[Dataset items]
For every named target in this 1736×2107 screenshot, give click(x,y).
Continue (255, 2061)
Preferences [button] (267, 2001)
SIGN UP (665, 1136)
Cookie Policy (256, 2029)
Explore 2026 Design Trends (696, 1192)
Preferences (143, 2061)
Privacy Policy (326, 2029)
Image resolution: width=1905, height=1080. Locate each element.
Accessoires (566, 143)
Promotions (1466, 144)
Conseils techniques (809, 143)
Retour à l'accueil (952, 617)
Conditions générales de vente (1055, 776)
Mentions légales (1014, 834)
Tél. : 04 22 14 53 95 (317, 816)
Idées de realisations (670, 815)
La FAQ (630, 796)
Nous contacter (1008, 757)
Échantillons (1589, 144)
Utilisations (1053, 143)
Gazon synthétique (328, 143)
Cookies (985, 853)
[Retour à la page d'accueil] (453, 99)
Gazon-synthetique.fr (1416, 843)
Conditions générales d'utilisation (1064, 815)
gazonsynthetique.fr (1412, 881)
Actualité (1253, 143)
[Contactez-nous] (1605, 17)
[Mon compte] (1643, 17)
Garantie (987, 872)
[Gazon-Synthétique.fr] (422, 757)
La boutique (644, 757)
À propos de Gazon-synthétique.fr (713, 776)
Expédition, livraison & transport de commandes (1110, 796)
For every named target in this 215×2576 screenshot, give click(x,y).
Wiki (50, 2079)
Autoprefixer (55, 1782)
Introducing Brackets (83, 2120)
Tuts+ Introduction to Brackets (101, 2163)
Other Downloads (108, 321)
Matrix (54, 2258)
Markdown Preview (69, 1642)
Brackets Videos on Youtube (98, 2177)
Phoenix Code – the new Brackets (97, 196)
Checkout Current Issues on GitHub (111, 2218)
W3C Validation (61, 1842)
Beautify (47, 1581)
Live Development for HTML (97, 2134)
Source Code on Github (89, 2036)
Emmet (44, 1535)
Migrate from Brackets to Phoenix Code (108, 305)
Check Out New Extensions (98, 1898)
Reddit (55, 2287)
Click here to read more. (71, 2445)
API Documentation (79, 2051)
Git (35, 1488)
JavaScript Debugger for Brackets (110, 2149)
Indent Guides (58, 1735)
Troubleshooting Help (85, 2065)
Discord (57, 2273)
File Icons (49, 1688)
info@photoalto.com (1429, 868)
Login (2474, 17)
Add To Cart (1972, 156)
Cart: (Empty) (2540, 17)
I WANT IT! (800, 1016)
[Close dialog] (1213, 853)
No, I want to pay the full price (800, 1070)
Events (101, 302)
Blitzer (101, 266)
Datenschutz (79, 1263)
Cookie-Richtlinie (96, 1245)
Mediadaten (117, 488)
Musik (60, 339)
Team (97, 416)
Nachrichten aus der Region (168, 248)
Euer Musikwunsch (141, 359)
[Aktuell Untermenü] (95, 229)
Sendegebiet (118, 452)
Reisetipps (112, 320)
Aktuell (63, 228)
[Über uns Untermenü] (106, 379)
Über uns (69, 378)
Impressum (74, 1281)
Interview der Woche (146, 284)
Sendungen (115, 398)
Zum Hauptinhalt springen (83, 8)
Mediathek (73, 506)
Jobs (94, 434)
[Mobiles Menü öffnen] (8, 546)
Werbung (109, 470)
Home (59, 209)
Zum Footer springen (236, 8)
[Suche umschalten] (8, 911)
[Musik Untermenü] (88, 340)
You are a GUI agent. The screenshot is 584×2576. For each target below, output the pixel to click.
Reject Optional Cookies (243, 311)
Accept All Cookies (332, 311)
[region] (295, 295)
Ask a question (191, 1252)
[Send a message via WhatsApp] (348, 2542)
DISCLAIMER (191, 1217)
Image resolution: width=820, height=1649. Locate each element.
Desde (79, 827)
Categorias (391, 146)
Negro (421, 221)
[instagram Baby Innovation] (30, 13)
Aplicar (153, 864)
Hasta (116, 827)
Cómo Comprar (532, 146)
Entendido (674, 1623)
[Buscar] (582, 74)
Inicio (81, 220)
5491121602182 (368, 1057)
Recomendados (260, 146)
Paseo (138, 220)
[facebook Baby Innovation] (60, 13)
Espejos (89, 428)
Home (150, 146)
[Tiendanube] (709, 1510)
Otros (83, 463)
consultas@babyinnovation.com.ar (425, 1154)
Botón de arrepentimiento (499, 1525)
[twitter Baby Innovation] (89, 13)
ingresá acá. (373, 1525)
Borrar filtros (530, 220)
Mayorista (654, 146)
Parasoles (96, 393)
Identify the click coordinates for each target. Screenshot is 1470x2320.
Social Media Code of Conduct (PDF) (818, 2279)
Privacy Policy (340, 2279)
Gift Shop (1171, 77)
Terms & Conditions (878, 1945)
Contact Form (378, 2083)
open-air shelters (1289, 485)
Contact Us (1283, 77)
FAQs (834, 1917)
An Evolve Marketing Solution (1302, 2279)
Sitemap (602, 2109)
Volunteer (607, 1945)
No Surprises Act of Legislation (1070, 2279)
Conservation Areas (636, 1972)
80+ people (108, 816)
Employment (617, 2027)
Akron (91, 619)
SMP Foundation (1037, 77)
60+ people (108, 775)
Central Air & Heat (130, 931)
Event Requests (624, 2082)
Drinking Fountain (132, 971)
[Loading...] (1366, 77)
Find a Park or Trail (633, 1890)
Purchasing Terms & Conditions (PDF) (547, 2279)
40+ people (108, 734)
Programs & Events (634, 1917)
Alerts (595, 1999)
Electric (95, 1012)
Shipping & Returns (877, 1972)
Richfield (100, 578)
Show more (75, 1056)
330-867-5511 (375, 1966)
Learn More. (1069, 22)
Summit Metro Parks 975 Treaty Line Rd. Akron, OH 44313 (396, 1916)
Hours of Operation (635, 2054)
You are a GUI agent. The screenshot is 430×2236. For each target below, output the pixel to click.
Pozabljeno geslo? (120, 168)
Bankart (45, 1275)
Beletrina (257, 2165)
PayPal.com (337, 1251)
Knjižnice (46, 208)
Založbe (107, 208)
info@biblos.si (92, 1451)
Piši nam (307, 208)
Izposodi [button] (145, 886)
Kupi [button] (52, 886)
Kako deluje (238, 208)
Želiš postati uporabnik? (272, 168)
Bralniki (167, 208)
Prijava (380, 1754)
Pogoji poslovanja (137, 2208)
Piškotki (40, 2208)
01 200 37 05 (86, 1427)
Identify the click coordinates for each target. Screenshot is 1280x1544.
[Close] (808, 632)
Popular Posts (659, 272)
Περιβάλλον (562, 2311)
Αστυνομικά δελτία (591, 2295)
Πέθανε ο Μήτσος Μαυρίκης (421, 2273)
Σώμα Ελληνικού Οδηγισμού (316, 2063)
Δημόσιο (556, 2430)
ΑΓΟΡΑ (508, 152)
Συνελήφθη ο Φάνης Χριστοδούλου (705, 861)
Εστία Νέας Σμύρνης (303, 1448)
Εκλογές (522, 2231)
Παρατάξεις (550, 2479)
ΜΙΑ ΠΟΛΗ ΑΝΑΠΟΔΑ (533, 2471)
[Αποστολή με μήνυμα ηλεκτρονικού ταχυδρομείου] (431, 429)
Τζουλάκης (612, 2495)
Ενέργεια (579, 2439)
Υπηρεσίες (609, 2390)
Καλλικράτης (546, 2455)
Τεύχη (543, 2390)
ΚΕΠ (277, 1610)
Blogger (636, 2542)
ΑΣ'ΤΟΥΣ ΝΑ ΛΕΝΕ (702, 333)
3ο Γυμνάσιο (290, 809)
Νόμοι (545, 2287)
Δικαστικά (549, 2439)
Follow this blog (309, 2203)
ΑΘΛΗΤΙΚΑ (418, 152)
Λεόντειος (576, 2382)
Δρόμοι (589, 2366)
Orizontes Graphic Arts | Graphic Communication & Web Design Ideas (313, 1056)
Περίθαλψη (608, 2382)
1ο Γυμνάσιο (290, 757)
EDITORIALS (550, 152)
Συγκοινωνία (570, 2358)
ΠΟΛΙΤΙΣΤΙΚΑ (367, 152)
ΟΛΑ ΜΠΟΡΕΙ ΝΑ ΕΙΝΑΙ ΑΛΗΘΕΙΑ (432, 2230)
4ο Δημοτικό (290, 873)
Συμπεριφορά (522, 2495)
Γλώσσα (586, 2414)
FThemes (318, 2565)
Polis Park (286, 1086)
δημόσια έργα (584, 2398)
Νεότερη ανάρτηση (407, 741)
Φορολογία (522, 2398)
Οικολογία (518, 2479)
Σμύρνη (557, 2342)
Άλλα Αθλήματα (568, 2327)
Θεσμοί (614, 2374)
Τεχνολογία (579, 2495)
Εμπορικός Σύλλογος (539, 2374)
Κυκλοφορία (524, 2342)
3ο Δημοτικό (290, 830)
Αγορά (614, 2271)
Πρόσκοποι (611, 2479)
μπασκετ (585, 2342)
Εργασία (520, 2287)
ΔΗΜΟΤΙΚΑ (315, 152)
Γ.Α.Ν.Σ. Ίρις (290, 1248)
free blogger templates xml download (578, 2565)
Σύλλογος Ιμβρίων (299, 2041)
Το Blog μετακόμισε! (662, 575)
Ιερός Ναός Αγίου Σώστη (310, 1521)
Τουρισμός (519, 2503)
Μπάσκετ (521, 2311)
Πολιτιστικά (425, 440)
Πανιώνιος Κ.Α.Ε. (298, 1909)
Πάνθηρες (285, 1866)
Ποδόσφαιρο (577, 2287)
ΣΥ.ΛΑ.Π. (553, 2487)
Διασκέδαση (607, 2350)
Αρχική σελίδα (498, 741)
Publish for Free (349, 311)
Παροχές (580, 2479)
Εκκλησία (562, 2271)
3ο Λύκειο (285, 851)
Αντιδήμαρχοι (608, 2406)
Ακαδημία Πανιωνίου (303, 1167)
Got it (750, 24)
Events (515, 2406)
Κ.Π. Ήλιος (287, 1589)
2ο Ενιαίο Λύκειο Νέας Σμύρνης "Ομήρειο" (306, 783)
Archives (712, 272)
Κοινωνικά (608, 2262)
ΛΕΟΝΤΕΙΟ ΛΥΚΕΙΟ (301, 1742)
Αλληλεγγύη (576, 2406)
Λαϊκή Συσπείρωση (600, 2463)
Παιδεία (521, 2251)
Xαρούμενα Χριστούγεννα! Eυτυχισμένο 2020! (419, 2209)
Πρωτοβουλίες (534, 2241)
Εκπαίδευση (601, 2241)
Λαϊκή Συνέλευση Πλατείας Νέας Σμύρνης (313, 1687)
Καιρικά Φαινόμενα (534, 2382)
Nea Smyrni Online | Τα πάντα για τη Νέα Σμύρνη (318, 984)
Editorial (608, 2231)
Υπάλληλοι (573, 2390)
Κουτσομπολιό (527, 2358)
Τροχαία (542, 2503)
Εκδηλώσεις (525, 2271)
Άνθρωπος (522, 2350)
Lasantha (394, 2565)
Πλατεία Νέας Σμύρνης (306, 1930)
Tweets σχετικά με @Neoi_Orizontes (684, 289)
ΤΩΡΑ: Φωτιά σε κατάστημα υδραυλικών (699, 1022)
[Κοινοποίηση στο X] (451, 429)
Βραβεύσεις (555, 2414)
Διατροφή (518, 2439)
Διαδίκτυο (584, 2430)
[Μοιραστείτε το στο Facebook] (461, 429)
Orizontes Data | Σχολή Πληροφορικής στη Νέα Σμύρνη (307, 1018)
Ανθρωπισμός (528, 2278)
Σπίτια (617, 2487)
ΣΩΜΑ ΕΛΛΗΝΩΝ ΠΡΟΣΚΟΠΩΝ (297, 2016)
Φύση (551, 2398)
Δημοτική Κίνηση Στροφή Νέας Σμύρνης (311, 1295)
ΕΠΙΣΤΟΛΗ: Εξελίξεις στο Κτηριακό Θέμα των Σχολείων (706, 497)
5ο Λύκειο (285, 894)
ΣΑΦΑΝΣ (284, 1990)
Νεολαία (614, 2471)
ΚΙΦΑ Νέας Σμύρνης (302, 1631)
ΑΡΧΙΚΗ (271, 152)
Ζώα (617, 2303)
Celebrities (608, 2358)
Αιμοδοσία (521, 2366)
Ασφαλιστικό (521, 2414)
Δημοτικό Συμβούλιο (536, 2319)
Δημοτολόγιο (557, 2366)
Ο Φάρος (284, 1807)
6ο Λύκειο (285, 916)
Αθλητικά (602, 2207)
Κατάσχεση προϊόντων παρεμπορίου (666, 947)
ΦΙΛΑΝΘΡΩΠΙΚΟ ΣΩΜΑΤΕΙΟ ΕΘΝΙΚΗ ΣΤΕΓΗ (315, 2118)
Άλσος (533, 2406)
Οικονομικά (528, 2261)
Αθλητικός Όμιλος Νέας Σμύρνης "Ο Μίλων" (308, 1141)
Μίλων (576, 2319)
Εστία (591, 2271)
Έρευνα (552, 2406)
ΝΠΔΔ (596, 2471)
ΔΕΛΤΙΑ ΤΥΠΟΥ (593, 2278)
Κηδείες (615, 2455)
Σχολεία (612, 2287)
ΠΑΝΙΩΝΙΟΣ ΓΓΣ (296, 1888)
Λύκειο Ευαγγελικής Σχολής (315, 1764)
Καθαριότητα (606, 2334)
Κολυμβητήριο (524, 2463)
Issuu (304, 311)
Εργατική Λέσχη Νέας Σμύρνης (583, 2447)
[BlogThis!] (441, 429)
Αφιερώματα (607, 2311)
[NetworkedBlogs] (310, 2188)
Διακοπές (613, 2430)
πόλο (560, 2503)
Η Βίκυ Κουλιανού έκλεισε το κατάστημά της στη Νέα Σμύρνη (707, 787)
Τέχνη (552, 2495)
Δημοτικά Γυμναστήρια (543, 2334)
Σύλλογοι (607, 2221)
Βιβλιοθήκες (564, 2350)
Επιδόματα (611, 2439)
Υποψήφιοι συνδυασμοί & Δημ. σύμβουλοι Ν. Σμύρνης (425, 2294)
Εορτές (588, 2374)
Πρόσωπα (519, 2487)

• [Problem]: Locate the lines above that contain "Σύλλογος" and copy them.

• [Solution below]:
Εμπορικός Σύλλογος (539, 2374)
Σύλλογος Ιμβρίων (299, 2041)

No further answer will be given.